From the Cleveland-Cliffs history below, list every company or business operation that Cleveland-Cliffs is said to have acquired. Leave out deals that were called off or rejected.

= Provided passage =
*** Block opens ***

In June 2007, the company acquired PinnOak, its first domestic coal company, which mined coal in Alabama and West Virginia and once belonged to U.S. Steel. Due to its venture into coal, the company changed its name from Cleveland-Cliffs to Cliffs Natural Resources in October 2008. In 2008, the company agreed to acquire Alpha Natural Resources but called off the transaction in November 2008 due to the 2008 financial crisis. It paid a $70 million breakup fee.

In January 2010, the company acquired Freewest Resources Canada for C$240 million, giving it 100% ownership of the Black Thor and Black Label, and 47% ownership of the Big Daddy chromite deposits in the Ring of Fire district in the James Bay Lowlands of Ontario, Canada. In July 2010, Cliffs increased its ownership stake in Big Daddy by acquiring Spider Resources for C$125 million. In 2015, these assets were sold to rival Noront Resources, owner of a minority stake in Big Daddy, for US$20 million.

In May 2011, the company acquired Consolidated Thompson Iron Mines from Wuhan Iron and Steel Corporation for C$4.9 billion. The acquisition included Bloom Lake iron ore mine in Quebec.

In July 2013, CEO Joseph Carrabba announced that he would retire by December 31, 2013. Lead director James Kirsch was elected non-executive chairperson in his stead. Gary Halverson, formerly interim chief operating officer of Barrick Gold, was appointed president and chief operating officer in October 2013, and president and chief executive officer in February 2014. At the 2014 annual general meeting, six new directors nominated by activist hedge fund Casablanca Capital were elected, giving the fund control of the board of directors. Lourenco Goncalves was appointed chairman, president and CEO of the company. The reconstituted Board moved to shift the company's strategic objectives from global diversification to a renewed focus on strengthening its U.S. iron ore business.

In December 2015, the company sold its remaining North American coal operations. Cliffs announced plans in early 2016 to close the Empire Mine near Marquette, Michigan, terminating the jobs of approximately 400 workers. The company announced on August 15, 2017, that it was returning to its former brand name, Cleveland-Cliffs Inc. In August 2018, the company sold its Asia Pacific iron ore assets. It also sold its Australian assets.

On March 13, 2020, the company acquired AK Steel for $1.1 billion. In December 2020, the company acquired the United States operations of ArcelorMittal for approximately $1.4 billion, making it the largest producer of flat-rolled steel and iron ore pellets in North America.

In February 2022, Cleveland-Cliffs agreed to pay a $3 million settlement related to Clean Water Act violations, including a cyanide and ammonia spill in August 2019 at the Port of Indiana that killed thousands of fish and closed Lake Michigan beaches. After the settlement, Cleveland-Cliffs stated it would change its water testing and public announcement procedures.

On July 28, 2023, Cleveland-Cliffs offered to acquire U.S. Steel for $10 billion. The proposal was endorsed by the United Steelworkers, but was rejected by U.S. Steel on August 13. U.S. Steel was instead acquired by Nippon Steel for $14.9 billion.

In November 2024, Cleveland-Cliffs acquired Stelco, a Canadian steel manufacturer, for $2.5 billion in cash and stock. As part of the acquisition, Cleveland-Cliffs also inherited Stelco's minority ownership stake in two professional Canadian sports teams, the Hamilton Tiger-Cats of the Canadian Football League and Forge FC of the Canadian Premier League.

In March 2025, the company partially idled its plant in Dearborn, Michigan as automakers reduced production due to tariffs in the second Trump administration. It also laid off 1,200 workers due to the reduction in demand.

==Archives==
Cleveland-Cliffs has deposited many of its pre-1981 papers in the Historical Collections of the Great Lakes at Bowling Green State University as well as Central Upper Peninsula Archives at Northern Michigan University.

*** Block closes ***

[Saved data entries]
*** Block opens ***

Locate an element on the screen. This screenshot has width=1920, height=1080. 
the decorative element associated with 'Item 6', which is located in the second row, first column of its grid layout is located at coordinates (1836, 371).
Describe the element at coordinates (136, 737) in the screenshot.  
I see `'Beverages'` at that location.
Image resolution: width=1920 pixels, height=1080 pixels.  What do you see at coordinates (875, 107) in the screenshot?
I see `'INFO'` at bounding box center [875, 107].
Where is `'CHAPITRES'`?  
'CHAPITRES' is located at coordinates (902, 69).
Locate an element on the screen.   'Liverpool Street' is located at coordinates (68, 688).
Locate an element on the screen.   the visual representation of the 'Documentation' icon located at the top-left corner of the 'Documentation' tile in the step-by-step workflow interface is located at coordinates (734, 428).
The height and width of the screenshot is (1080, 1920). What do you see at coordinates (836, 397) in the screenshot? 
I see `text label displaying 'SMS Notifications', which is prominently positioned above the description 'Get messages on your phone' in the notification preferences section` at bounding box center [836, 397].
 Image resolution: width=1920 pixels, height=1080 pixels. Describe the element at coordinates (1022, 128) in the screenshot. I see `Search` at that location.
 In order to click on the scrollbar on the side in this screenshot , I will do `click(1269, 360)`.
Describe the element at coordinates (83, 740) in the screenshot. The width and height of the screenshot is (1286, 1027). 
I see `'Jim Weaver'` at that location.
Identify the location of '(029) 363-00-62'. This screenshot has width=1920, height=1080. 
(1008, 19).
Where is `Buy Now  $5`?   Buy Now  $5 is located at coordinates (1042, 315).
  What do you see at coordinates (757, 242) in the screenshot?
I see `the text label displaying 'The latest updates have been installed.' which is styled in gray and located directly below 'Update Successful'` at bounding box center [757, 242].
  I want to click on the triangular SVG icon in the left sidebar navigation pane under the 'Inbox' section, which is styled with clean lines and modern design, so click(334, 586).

*** Block closes ***

= Answer below =
- PinnOak
- Freewest Resources Canada
- Spider Resources
- Consolidated Thompson Iron Mines
- AK Steel
- The United States operations of ArcelorMittal
- Stelco